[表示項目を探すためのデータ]
__________

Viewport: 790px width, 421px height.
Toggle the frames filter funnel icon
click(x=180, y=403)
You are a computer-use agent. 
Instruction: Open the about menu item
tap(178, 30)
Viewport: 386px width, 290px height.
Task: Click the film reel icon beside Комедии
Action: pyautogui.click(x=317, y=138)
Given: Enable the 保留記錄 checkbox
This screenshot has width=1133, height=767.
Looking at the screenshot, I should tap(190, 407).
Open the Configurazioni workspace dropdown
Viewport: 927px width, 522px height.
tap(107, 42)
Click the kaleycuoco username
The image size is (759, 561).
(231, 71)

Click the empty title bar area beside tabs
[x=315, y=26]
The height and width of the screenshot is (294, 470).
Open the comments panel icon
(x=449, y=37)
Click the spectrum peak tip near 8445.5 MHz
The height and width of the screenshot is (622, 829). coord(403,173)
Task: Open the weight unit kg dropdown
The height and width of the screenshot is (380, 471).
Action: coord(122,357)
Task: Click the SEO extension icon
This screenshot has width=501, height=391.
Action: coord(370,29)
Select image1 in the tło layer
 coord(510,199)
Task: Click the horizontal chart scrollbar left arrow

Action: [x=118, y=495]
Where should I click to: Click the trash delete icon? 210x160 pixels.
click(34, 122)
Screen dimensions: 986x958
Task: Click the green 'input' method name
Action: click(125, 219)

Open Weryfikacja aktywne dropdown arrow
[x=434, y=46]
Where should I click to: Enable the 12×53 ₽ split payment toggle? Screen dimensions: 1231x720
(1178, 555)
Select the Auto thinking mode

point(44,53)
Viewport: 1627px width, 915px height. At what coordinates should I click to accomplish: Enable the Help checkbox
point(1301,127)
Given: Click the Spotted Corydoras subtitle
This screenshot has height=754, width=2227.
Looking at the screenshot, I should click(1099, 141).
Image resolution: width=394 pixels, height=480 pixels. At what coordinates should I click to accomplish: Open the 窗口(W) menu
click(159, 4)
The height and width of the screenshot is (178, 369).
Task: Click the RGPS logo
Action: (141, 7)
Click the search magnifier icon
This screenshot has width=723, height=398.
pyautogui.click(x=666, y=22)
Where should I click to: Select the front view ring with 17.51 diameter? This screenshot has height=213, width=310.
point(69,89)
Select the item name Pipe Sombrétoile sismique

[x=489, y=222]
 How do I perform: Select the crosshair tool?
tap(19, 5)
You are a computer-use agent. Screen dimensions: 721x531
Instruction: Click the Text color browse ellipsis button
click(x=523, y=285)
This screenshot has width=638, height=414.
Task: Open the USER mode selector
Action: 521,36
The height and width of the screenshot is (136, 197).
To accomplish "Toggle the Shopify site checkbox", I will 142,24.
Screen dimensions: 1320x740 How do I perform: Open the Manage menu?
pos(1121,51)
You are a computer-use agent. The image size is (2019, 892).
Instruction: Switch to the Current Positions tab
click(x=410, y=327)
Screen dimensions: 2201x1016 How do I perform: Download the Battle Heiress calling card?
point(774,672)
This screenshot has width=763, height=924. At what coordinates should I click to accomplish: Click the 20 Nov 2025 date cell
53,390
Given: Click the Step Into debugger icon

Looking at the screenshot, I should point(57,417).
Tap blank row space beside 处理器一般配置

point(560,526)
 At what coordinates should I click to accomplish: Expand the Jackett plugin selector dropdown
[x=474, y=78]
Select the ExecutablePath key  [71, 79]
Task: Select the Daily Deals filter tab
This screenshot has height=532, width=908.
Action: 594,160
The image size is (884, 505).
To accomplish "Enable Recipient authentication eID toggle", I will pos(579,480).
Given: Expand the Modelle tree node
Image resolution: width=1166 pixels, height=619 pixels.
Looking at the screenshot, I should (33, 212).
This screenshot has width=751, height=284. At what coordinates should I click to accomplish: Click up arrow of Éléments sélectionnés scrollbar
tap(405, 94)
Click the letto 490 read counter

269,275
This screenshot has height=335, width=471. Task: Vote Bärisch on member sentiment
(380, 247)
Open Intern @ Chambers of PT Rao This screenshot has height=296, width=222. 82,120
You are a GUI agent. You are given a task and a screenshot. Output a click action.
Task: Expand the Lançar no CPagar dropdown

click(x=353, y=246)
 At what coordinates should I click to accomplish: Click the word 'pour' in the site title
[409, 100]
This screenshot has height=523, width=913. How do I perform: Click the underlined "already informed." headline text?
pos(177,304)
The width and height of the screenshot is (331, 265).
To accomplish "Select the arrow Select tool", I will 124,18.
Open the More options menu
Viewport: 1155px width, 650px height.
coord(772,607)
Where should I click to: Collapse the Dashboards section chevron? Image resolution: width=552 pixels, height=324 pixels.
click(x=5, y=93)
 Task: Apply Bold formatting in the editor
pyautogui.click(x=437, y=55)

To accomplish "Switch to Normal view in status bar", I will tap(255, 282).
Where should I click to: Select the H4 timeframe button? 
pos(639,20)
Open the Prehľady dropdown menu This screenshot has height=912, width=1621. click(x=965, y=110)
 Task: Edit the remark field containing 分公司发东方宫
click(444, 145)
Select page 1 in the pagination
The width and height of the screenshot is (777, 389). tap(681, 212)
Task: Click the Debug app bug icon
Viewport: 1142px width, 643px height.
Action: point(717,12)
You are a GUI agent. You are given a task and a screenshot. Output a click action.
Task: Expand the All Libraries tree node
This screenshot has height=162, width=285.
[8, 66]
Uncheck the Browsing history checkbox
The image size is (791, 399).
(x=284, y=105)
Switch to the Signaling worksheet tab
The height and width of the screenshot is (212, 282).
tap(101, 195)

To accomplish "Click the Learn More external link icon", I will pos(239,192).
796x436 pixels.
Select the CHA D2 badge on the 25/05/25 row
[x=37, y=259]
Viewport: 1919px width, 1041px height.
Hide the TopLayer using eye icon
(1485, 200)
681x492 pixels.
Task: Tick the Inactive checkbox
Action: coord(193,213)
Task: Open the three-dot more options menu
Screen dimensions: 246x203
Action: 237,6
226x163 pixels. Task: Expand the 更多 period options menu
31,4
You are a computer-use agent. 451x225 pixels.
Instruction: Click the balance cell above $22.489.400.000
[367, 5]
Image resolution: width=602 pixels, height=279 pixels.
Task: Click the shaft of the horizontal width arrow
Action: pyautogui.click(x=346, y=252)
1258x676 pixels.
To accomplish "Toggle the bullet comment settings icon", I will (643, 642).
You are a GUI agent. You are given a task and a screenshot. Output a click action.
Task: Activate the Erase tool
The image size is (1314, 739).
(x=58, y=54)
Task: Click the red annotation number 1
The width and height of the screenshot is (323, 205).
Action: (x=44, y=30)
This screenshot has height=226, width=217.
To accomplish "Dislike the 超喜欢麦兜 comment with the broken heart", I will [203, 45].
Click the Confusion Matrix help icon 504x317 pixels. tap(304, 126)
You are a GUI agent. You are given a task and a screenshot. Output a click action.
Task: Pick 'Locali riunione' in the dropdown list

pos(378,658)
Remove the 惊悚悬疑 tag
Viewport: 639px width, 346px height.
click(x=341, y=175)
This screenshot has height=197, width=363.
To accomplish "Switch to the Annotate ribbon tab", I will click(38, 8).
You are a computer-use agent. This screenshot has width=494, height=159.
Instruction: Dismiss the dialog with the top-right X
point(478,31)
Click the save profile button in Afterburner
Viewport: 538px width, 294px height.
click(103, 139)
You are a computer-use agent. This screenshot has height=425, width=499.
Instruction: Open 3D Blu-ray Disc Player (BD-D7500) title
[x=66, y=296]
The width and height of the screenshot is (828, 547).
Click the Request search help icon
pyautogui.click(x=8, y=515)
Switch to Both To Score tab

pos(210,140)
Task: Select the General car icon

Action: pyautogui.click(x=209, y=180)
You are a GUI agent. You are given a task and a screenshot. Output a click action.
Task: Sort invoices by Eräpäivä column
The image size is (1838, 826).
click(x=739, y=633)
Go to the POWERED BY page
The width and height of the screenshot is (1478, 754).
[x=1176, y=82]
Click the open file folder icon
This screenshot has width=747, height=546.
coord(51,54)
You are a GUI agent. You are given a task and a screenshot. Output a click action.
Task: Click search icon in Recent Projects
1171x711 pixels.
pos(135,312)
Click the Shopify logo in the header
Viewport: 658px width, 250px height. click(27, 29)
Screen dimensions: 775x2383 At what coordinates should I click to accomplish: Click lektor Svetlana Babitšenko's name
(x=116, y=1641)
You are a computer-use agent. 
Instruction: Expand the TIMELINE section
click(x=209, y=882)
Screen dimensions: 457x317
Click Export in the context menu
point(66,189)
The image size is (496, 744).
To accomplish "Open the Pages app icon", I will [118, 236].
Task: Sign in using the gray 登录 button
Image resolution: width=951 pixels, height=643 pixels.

__________

課題 —
上のデータで、文字列「will」を含む行がいくつあるか数えてください。答えは数だけにすること。

解答 —
9